### Exercise
Copy exactly, and copy nothing else: the line that contains "Toggle strikethrough formatting in Sheets" and all lines after it in the listing, without pictures.

### Given data
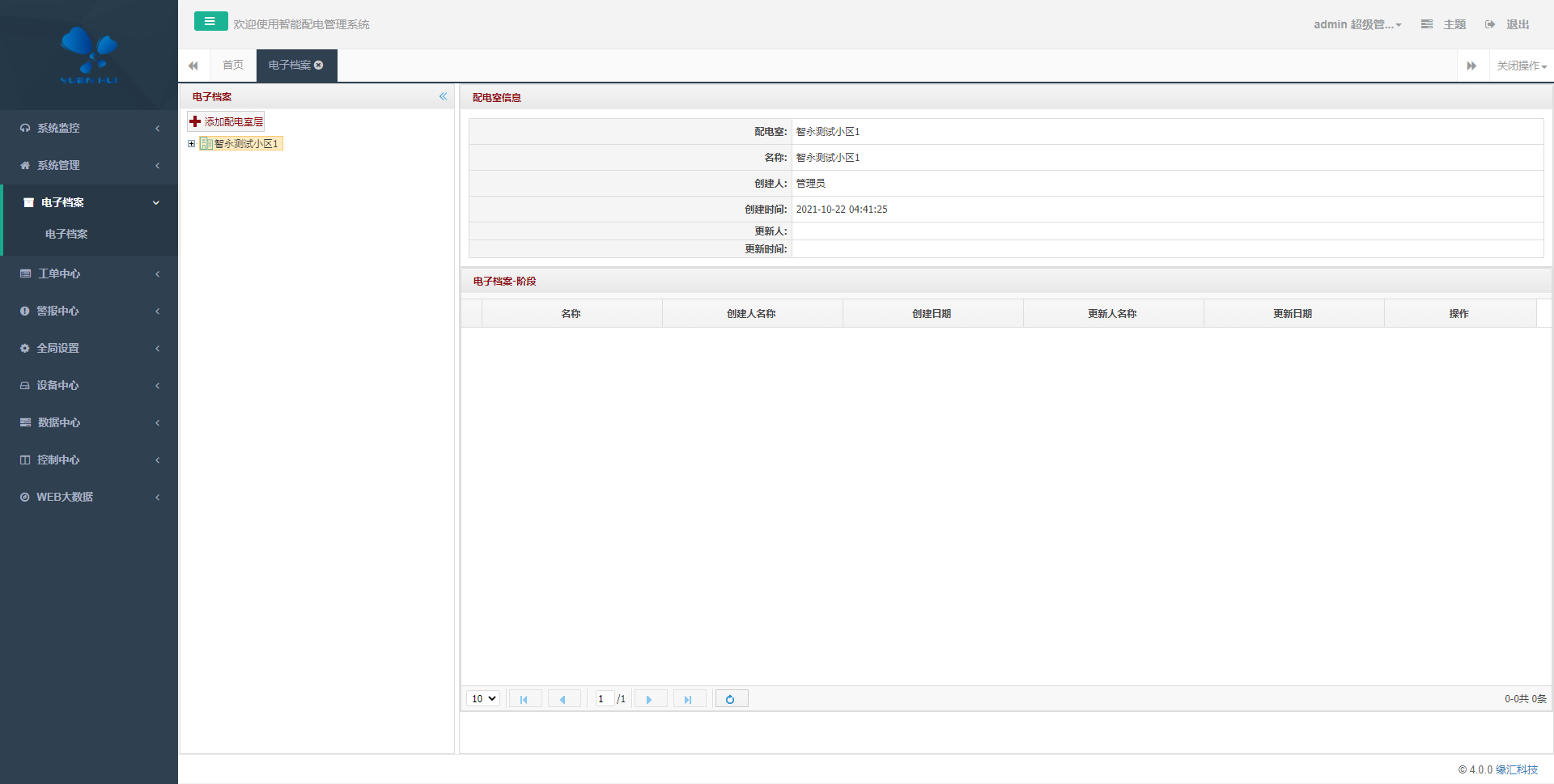Select 智永测试小区1 in the tree
The width and height of the screenshot is (1554, 784).
[245, 144]
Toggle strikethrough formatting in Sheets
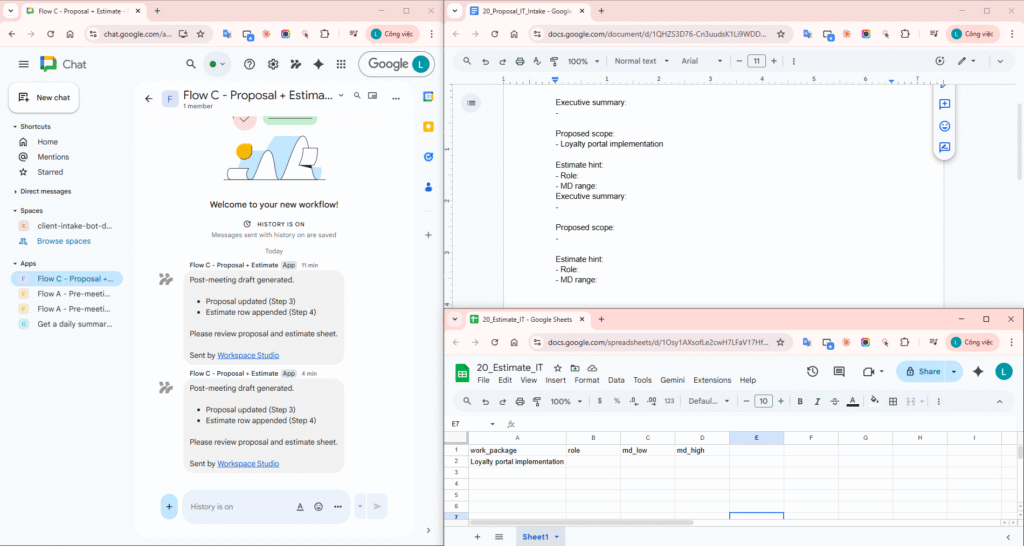The image size is (1024, 546). (x=834, y=401)

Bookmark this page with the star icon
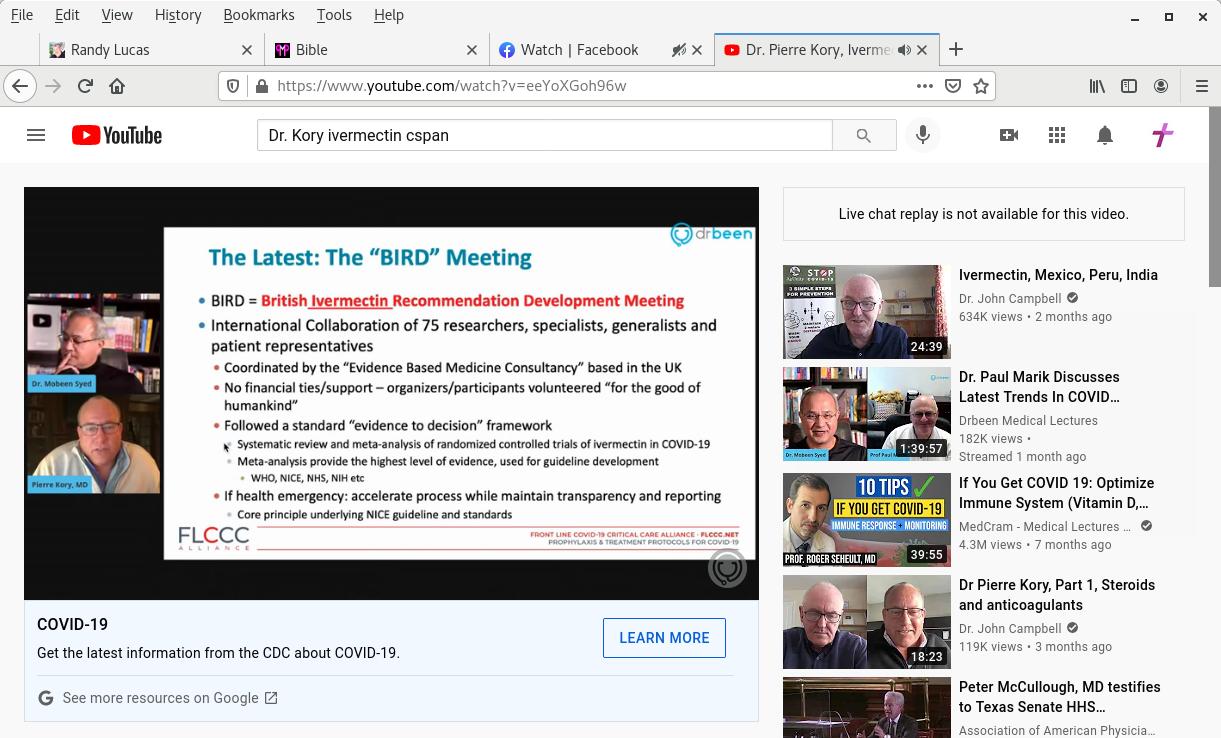(x=981, y=86)
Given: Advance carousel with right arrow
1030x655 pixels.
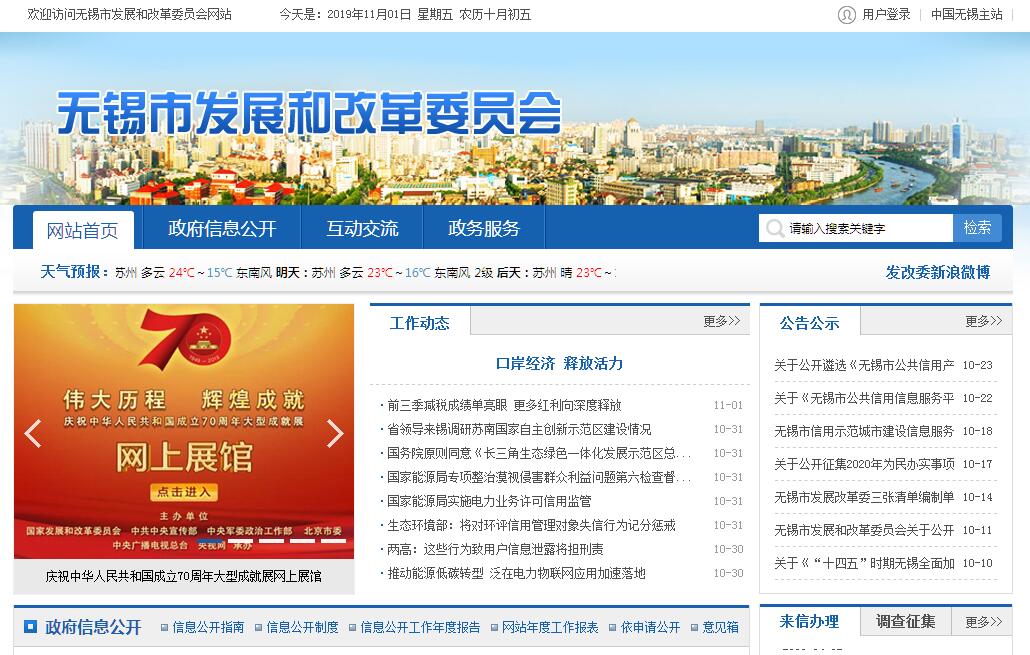Looking at the screenshot, I should point(335,433).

### Final answer
Toggle strikethrough formatting in Sheets
The image size is (1024, 546). (x=834, y=401)

Bookmark this page with the star icon
(x=981, y=86)
Given: Advance carousel with right arrow
1030x655 pixels.
Looking at the screenshot, I should point(335,433).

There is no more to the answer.